— Я категорически расхожусь с приверженцами так называемого «искусства для искусства», — говорил он. — Глупо полагать, что превосходное описание древесного листочка столь же важно, а то и важней изображения характера человека. Я никогда не соглашусь, что поэт, тратящий свой талант на описание листочков и ручейков, может иметь одинаковое значение с тем, кто воспроизводит явления общественной жизни. Надо прежде всего выяснить — на что употребляется талант, а потом разбирать все остальное…
— Ну, пошли опять «семинарские» рассуждения, — шутливо сказал Некрасов. — Благодарите бога, что Дружинин вас не слышит, он бы тут же предал вас анафеме.
Защитники «чистого искусства» действительно не могли без скрежета зубовного говорить о Добролюбове. Дружинин потратил не мало страниц «Библиотеки для чтения» на гневные статьи против «новосеминарского», как он выражался, взгляда на литературу, против «дидактического» направления в поэзии.
«Отрицать законы чистого искусства — значит ничего не понимать в деятельности поэтов и в законах поэзии», — патетически заявлял он.
Эти восклицанья сопровождались обычными восторгами перед «нашим счастливым, прогрессивным временем», когда общество вступило на широкую стезю плодотворных реформ.
«Поэзия сейчас свободна, — утверждал Дружинин, — и тот, кто толкает ее от чистого искусства в объятья дидактики, сатиры и обличенья, является чумой для поэтов».
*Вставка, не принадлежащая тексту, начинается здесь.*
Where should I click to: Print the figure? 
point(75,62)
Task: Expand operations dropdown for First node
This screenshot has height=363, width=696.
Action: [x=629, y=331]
Некрасов, поэзия которого никак не соответствовала требованиям Дружинина, всей душой был на стороне Добролюбова. Но он редко высказывался на эти темы, предпочитая слушать и внутренне радоваться, что вот как ярко и умно высказывает кто-то другой его собственные мысли. Он и сейчас ждал, что еще скажет Добролюбов, но тот замолчал, прислушиваясь к взволнованным детским голосам, доносившимся из глубины сада. Он вскочил со скамейки и пошел навстречу братьям, которые бежали по дорожке, предшествуемые собаками. Мальчики еще издали начали оправдываться, — их светло-серые весенние поддевочки были вконец испачканы зеленой краской. Широкие полосы разукрасили спины и полы поддевок, зеленые пятна были на лицах и руках, и даже собаки выпачкались в краске, — очевидно, и они сидели на непросохшей, только что окрашенной скамейке.
Пришлось идти домой. Мальчики смущались и шли около взрослых, собаки присмирели, солнце опускалось за крыши домов.
Добролюбов всю дорогу говорил об «Обломове», восхищаясь огромным общественным значением этой вещи. Он заканчивал сейчас статью об Обломове и был благодарен Гончарову, который своим замечательным романом дал ему возможность высказаться. Статья далеко вышла за рамки обычной рецензии: пользуясь материалом романа, Добролюбов еще и еще раз говорил о столь ненавистных ему либералах. Он доказывал полную никчемность российских обломовых, устанавливал их непосредственную связь со всевозможными представителями современного либерализма, воспетыми во многих художественных произведениях, и утверждал, что эти прекраснодушные люди, вскормленные на труде крепостных, являются злейшими и опаснейшими врагами народа.
Некрасов слушал его молча. Он был вполне согласен с Добролюбовым, ему тоже очень нравился «Обломов», — обидно, что он оказался напечатанным не в «Современнике». Что ж делать! Зато лучшая критическая статья об этом произведении появится в «Современнике».
Дома Василий, снимая с него пальто, сказал, что недавно заходил Чернышевский.
— Он оставил мне что-нибудь?
— Нет, ничего не оставили. Только сказали, что напрасно вы и его гулять с собой не позвали. Еще Ипполит Александрович заходили, — они вас дожидаются, у Авдотьи Яковлевны сидят.
Некрасов пошел на половину Панаевых и остановился, услышав за дверью Авдотьи Яковлевны всхлипыванья и дрожащий от слез голос:
— Я очень, очень несчастна… — говорила она, — мне так плохо живется в последнее время, так плохо, так плохо…
Лицо Некрасова потемнело, он сжал кулаки и хотел уйти. Но Авдотья Яковлевна заговорила о нем.
— Никто не знает, как он меня мучает, как много у меня горя… У него такое жестокое сердце, такой тяжелый характер… Я теперь стала старая, никому не нужная, у меня никого нет, и я все время одна, одна…
Ипполит Александрович заговорил успокаивающим голосом. Разобрать слова его было невозможно, и Некрасов быстро ушел к себе. Глаза его пожелтели, он тяжело дышал и шумно захлопнул за собой дверь.